## Written request
Put every line of the listing below into a Markdown table with the columns Row and Line, numbering the rows and omitting blank lines. Leave the pictures out of the table.

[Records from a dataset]
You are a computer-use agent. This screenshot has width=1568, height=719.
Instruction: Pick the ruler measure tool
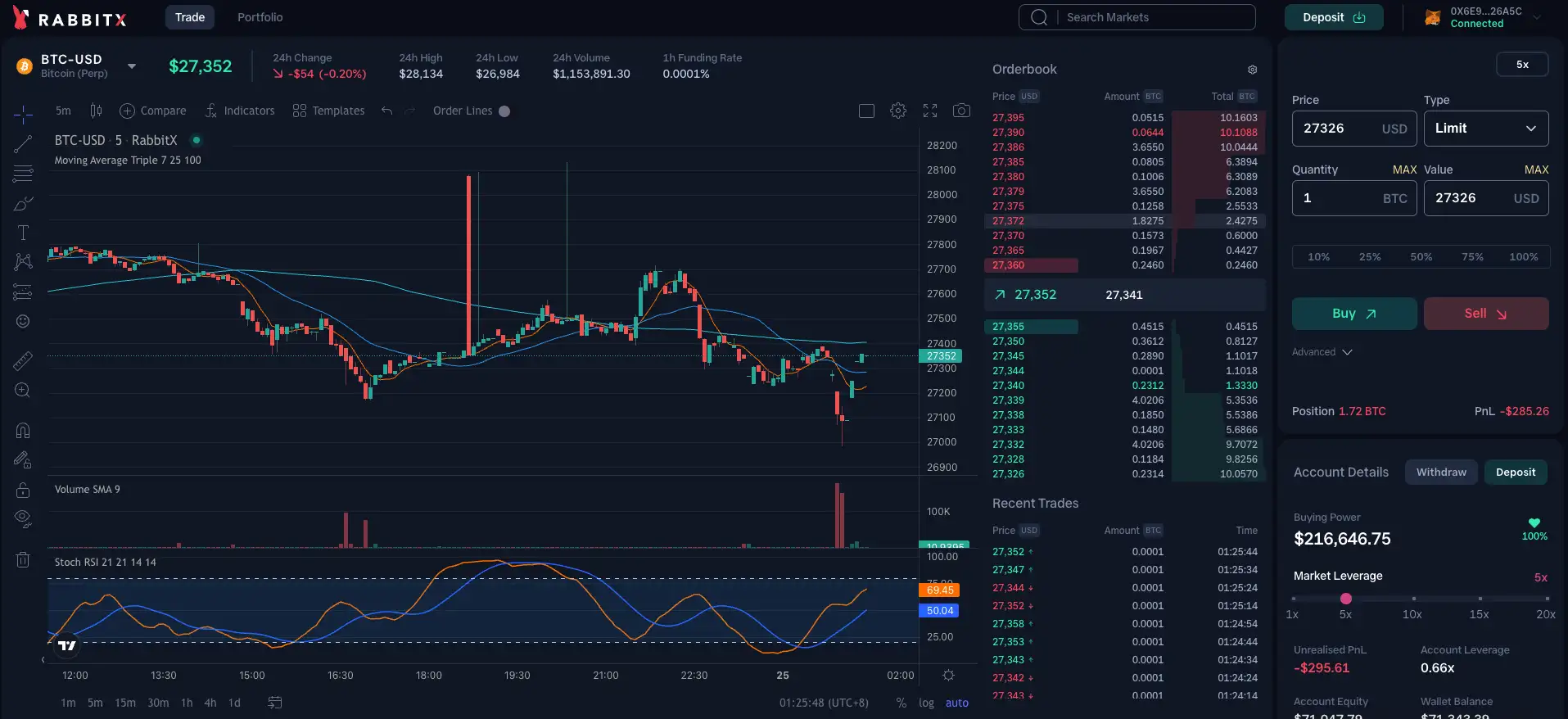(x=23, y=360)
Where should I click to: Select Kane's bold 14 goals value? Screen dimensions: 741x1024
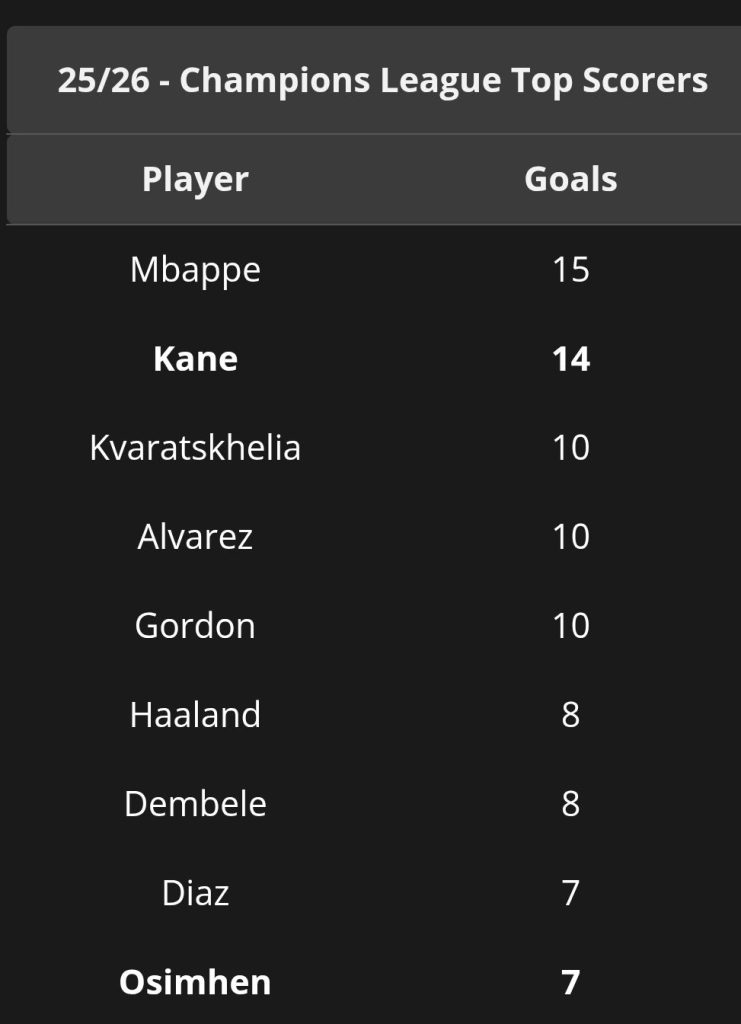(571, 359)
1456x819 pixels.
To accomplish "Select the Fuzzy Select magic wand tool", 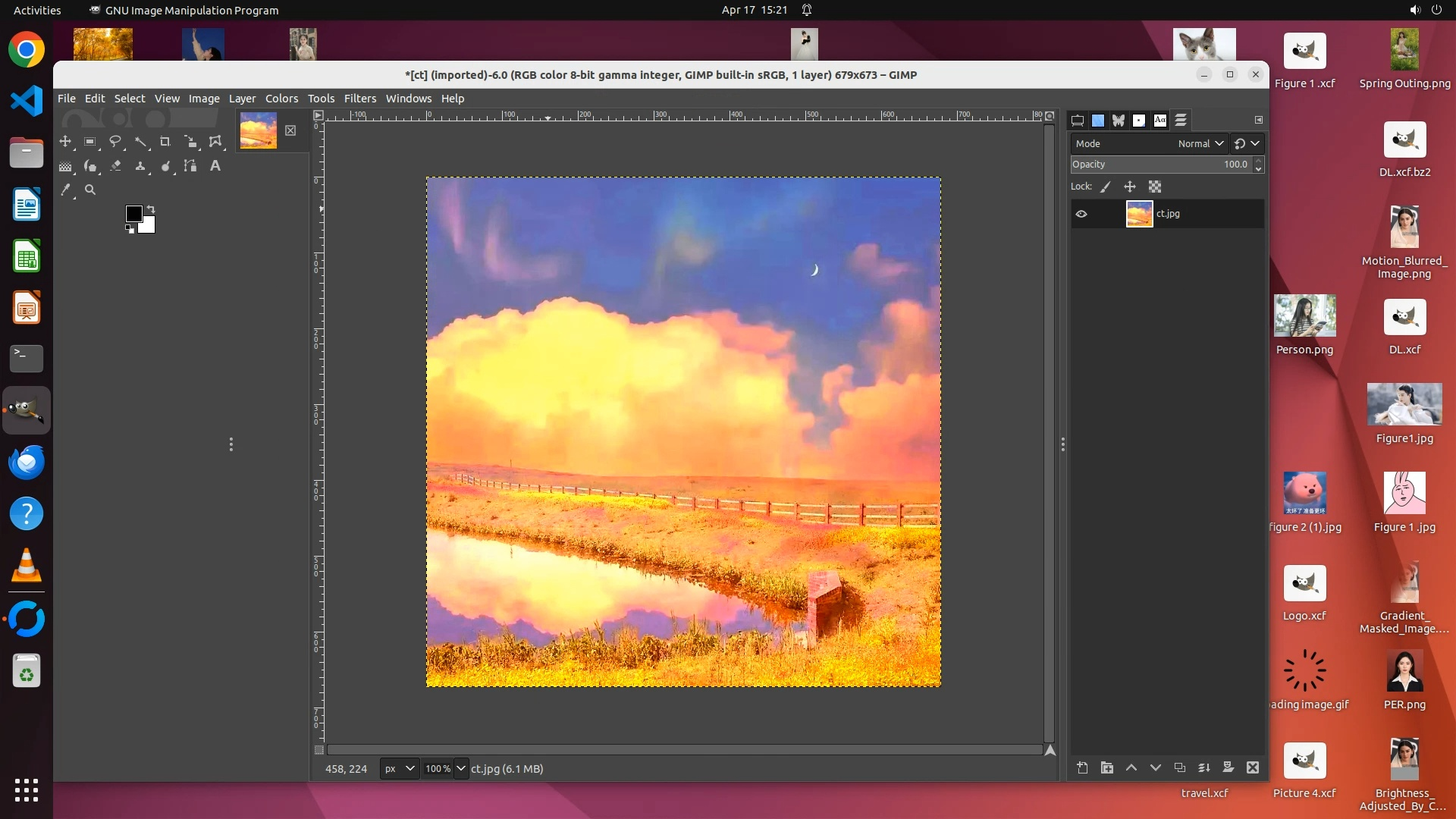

## Response for this exercise
| Row | Line |
|---|---|
| 1 | You are a computer-use agent. This screenshot has width=1568, height=719. |
| 2 | Instruction: Pick the ruler measure tool |
| 3 | (x=23, y=360) |
| 4 | Where should I click to: Select Kane's bold 14 goals value? Screen dimensions: 741x1024 |
| 5 | (571, 359) |
| 6 | 1456x819 pixels. |
| 7 | To accomplish "Select the Fuzzy Select magic wand tool",  |